#### [Try it]
Please retype the records below exactly as they stand.

'''

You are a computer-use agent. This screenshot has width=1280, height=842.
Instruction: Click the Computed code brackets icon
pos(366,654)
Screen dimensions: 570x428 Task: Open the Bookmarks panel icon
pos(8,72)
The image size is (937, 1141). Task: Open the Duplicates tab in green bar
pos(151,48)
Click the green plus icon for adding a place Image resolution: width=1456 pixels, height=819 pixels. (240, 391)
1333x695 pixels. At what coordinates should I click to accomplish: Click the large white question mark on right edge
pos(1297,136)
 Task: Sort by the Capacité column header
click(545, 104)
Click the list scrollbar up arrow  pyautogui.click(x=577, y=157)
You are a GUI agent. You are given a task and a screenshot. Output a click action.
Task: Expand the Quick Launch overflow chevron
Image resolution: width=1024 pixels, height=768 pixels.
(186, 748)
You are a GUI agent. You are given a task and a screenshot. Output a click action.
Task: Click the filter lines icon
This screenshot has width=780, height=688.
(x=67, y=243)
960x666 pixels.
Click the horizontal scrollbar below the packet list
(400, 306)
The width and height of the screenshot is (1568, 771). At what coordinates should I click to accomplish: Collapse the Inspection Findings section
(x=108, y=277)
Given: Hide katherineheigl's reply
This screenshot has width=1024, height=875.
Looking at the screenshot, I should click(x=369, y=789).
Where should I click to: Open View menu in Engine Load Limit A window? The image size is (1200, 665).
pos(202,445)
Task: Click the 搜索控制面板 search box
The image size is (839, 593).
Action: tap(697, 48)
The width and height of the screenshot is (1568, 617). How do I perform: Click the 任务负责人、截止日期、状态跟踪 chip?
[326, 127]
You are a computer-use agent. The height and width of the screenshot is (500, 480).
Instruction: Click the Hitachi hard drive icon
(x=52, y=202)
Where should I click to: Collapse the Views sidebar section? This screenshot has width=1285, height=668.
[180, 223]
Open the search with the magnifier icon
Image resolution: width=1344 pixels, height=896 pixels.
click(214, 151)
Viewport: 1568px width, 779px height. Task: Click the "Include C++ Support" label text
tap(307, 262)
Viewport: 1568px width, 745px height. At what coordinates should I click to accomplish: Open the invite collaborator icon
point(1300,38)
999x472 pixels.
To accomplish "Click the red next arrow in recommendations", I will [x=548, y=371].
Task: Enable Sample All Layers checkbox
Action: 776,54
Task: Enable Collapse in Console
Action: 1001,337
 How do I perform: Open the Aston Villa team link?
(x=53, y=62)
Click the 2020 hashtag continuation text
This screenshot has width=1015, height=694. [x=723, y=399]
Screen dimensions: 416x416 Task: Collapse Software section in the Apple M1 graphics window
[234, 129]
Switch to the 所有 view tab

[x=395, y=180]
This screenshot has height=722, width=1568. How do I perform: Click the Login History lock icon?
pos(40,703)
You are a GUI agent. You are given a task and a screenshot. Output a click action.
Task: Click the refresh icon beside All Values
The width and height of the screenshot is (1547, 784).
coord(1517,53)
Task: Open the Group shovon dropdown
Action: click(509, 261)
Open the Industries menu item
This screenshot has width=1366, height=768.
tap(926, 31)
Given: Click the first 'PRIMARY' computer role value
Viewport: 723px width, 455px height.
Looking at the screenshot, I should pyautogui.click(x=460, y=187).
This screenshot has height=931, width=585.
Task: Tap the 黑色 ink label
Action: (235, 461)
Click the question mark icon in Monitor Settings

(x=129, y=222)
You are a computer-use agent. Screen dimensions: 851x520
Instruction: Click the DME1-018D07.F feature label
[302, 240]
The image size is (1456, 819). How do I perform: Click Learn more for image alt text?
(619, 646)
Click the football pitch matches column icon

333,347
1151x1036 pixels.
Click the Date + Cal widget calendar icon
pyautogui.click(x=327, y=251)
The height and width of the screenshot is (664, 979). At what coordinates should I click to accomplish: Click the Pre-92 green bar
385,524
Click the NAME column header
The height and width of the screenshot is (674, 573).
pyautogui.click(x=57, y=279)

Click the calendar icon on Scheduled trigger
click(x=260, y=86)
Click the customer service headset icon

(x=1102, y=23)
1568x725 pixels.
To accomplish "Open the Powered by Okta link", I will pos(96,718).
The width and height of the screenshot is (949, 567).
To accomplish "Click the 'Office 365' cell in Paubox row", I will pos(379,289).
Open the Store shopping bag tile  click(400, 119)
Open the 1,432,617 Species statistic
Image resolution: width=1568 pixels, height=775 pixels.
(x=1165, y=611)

'''

#### [Solution for this problem]
You are a computer-use agent. This screenshot has width=1280, height=842.
Instruction: Click the Computed code brackets icon
pos(366,654)
Screen dimensions: 570x428 Task: Open the Bookmarks panel icon
pos(8,72)
The image size is (937, 1141). Task: Open the Duplicates tab in green bar
pos(151,48)
Click the green plus icon for adding a place Image resolution: width=1456 pixels, height=819 pixels. (240, 391)
1333x695 pixels. At what coordinates should I click to accomplish: Click the large white question mark on right edge
pos(1297,136)
 Task: Sort by the Capacité column header
click(545, 104)
Click the list scrollbar up arrow  pyautogui.click(x=577, y=157)
You are a GUI agent. You are given a task and a screenshot. Output a click action.
Task: Expand the Quick Launch overflow chevron
Image resolution: width=1024 pixels, height=768 pixels.
(186, 748)
You are a GUI agent. You are given a task and a screenshot. Output a click action.
Task: Click the filter lines icon
This screenshot has width=780, height=688.
(x=67, y=243)
960x666 pixels.
Click the horizontal scrollbar below the packet list
(400, 306)
The width and height of the screenshot is (1568, 771). At what coordinates should I click to accomplish: Collapse the Inspection Findings section
(x=108, y=277)
Given: Hide katherineheigl's reply
This screenshot has width=1024, height=875.
Looking at the screenshot, I should click(x=369, y=789).
Where should I click to: Open View menu in Engine Load Limit A window? The image size is (1200, 665).
pos(202,445)
Task: Click the 搜索控制面板 search box
The image size is (839, 593).
Action: tap(697, 48)
The width and height of the screenshot is (1568, 617). How do I perform: Click the 任务负责人、截止日期、状态跟踪 chip?
[326, 127]
You are a computer-use agent. The height and width of the screenshot is (500, 480).
Instruction: Click the Hitachi hard drive icon
(x=52, y=202)
Where should I click to: Collapse the Views sidebar section? This screenshot has width=1285, height=668.
[180, 223]
Open the search with the magnifier icon
Image resolution: width=1344 pixels, height=896 pixels.
click(214, 151)
Viewport: 1568px width, 779px height. Task: Click the "Include C++ Support" label text
tap(307, 262)
Viewport: 1568px width, 745px height. At what coordinates should I click to accomplish: Open the invite collaborator icon
point(1300,38)
999x472 pixels.
To accomplish "Click the red next arrow in recommendations", I will [x=548, y=371].
Task: Enable Sample All Layers checkbox
Action: 776,54
Task: Enable Collapse in Console
Action: 1001,337
 How do I perform: Open the Aston Villa team link?
(x=53, y=62)
Click the 2020 hashtag continuation text
This screenshot has width=1015, height=694. [x=723, y=399]
Screen dimensions: 416x416 Task: Collapse Software section in the Apple M1 graphics window
[234, 129]
Switch to the 所有 view tab

[x=395, y=180]
This screenshot has height=722, width=1568. How do I perform: Click the Login History lock icon?
pos(40,703)
You are a GUI agent. You are given a task and a screenshot. Output a click action.
Task: Click the refresh icon beside All Values
The width and height of the screenshot is (1547, 784).
coord(1517,53)
Task: Open the Group shovon dropdown
Action: click(509, 261)
Open the Industries menu item
This screenshot has width=1366, height=768.
tap(926, 31)
Given: Click the first 'PRIMARY' computer role value
Viewport: 723px width, 455px height.
Looking at the screenshot, I should pyautogui.click(x=460, y=187).
This screenshot has height=931, width=585.
Task: Tap the 黑色 ink label
Action: (235, 461)
Click the question mark icon in Monitor Settings

(x=129, y=222)
You are a computer-use agent. Screen dimensions: 851x520
Instruction: Click the DME1-018D07.F feature label
[302, 240]
The image size is (1456, 819). How do I perform: Click Learn more for image alt text?
(619, 646)
Click the football pitch matches column icon

333,347
1151x1036 pixels.
Click the Date + Cal widget calendar icon
pyautogui.click(x=327, y=251)
The height and width of the screenshot is (664, 979). At what coordinates should I click to accomplish: Click the Pre-92 green bar
385,524
Click the NAME column header
The height and width of the screenshot is (674, 573).
pyautogui.click(x=57, y=279)

Click the calendar icon on Scheduled trigger
click(x=260, y=86)
Click the customer service headset icon

(x=1102, y=23)
1568x725 pixels.
To accomplish "Open the Powered by Okta link", I will pos(96,718).
The width and height of the screenshot is (949, 567).
To accomplish "Click the 'Office 365' cell in Paubox row", I will pos(379,289).
Open the Store shopping bag tile  click(400, 119)
Open the 1,432,617 Species statistic
Image resolution: width=1568 pixels, height=775 pixels.
(x=1165, y=611)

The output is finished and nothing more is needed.